Lipid peroxidation has been implicated in the onset of oxidative stress. In the present study, exposure to CCl4 caused a significant increase in lipid peroxidation in the serum and organ homogenates (Fig. 1 and 2). This suggests that the free radical generated by the toxicant attacked the membrane lipids leading to oxidative stress. However, treatment with P. americana caused inhibited lipid peroxidation in the serum and organ homogenates (Fig. 1 and 2) suggesting that the plant is a potential antioxidant candidate in the management of oxidative stress-induced pathological conditions.

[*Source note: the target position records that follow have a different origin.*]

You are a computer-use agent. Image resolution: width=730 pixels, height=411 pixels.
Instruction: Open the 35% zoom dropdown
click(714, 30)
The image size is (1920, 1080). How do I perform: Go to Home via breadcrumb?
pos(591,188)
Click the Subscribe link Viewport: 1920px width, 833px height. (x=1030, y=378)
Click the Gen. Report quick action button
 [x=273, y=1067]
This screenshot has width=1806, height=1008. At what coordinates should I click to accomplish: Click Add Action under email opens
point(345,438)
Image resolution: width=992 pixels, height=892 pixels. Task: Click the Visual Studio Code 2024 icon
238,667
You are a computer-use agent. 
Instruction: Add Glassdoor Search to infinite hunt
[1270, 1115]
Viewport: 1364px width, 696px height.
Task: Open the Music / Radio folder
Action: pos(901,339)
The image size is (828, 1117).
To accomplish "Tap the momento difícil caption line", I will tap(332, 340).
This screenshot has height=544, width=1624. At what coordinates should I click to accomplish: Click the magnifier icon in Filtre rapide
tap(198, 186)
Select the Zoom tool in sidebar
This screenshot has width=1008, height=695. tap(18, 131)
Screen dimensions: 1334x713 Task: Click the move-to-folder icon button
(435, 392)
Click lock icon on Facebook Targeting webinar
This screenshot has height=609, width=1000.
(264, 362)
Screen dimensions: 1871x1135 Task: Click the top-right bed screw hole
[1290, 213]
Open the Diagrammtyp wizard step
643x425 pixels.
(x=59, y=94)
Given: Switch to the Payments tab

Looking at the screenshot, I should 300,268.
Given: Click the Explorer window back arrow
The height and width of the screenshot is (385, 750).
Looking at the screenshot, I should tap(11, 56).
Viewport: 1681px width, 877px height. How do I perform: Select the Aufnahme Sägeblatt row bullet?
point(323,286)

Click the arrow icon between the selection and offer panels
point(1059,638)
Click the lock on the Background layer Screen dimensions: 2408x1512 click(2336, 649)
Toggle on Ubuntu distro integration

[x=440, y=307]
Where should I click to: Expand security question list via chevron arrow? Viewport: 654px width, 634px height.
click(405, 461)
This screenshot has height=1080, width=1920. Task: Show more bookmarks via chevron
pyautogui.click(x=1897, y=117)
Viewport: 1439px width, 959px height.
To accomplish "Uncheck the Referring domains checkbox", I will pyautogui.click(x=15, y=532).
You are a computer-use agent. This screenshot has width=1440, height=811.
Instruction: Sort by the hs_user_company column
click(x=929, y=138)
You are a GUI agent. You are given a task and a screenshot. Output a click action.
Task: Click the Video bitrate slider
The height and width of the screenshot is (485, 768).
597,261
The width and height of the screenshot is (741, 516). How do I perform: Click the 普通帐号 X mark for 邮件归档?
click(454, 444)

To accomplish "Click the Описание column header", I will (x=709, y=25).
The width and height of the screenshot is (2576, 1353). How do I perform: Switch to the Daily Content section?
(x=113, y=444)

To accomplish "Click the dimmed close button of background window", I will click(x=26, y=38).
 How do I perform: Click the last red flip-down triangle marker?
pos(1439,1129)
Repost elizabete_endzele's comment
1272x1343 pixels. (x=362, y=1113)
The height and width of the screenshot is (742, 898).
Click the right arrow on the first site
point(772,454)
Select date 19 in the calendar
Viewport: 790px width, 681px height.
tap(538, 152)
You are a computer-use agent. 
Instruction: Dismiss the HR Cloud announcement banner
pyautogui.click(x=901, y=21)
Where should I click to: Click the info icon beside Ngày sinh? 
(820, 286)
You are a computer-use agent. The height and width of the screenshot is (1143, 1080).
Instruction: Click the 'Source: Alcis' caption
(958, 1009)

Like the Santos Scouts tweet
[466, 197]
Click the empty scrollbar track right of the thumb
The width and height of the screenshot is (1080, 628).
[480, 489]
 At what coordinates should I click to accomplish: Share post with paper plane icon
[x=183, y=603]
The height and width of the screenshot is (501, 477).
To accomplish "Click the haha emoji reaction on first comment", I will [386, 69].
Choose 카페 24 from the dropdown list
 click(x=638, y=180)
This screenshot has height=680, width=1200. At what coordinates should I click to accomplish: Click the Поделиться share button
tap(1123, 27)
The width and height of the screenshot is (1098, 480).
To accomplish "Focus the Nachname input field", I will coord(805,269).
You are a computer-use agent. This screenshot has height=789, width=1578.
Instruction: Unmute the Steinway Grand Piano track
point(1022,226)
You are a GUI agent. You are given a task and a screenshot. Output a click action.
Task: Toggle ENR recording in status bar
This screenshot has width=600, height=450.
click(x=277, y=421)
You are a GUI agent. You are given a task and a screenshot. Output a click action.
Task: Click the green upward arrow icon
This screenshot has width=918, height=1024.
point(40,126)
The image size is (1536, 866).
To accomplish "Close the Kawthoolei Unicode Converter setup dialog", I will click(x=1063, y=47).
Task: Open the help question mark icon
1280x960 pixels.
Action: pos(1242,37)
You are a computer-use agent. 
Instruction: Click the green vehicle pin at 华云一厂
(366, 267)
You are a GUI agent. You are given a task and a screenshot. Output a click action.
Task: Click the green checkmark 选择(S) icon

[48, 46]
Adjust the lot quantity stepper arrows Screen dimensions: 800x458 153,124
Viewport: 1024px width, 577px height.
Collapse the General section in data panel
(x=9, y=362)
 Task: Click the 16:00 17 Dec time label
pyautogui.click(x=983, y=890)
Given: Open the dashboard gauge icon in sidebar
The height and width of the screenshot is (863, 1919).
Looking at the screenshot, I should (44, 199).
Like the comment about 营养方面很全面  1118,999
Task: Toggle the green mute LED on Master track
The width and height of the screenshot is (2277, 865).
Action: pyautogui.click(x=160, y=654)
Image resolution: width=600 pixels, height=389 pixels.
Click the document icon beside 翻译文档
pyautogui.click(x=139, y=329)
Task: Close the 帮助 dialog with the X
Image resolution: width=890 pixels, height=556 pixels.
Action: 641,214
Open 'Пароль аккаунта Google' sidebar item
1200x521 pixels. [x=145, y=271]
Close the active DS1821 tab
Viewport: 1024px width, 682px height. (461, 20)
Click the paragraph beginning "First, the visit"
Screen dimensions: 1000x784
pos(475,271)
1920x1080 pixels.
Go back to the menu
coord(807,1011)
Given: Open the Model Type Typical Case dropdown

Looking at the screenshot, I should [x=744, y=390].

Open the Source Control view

Histopathological observations found in the present study (Fig. 3a-c) are comparable with the findings of Dreher and Davenport38. Who reported scattered non-superlative inflammation in the liver following exposure to a toxicant. The histological changes were also in conformity with the earlier report of Dreher and Davenport38 who observed the avocado leaves extract was consistent with the biochemical and gross pathological changes. The present study indicates that avocado leaf extract curtailed the toxic effects of CCl4 on the liver, heart and kidney in a dose-dependent manner. This is an indication that the plant can be used in the management of diseases related to these organs.
CONCLUSION
The present study established that P. americana leaf extract mitigated the toxicity of CCl4 on the liver, heart and kidney. This was premised on the restoration of all deranged biochemical and histopathological parameters determined, following the administration of graded doses of P. americana leaf extract. This effect was attributed largely to flavonoids and other phytochemicals present in the extract and showed the potential of P. americana leaf extract in the management of liver, kidney and heart diseases.
SIGNIFICANCE STATEMENT
This study discovered that leaves of P. americana can be beneficial in the management of liver, kidney and heart diseases. This will enable the researchers to uncover the critical areas of phytotherapy involving P. americana which other researchers have not captured. Eventually, a new theory on management of liver, kidney and heart diseases using P. americana leaves can be arrived at. This will provide a cheap, locally available therapeutic alternative in the management of multiorgan diseases especially in developing nations.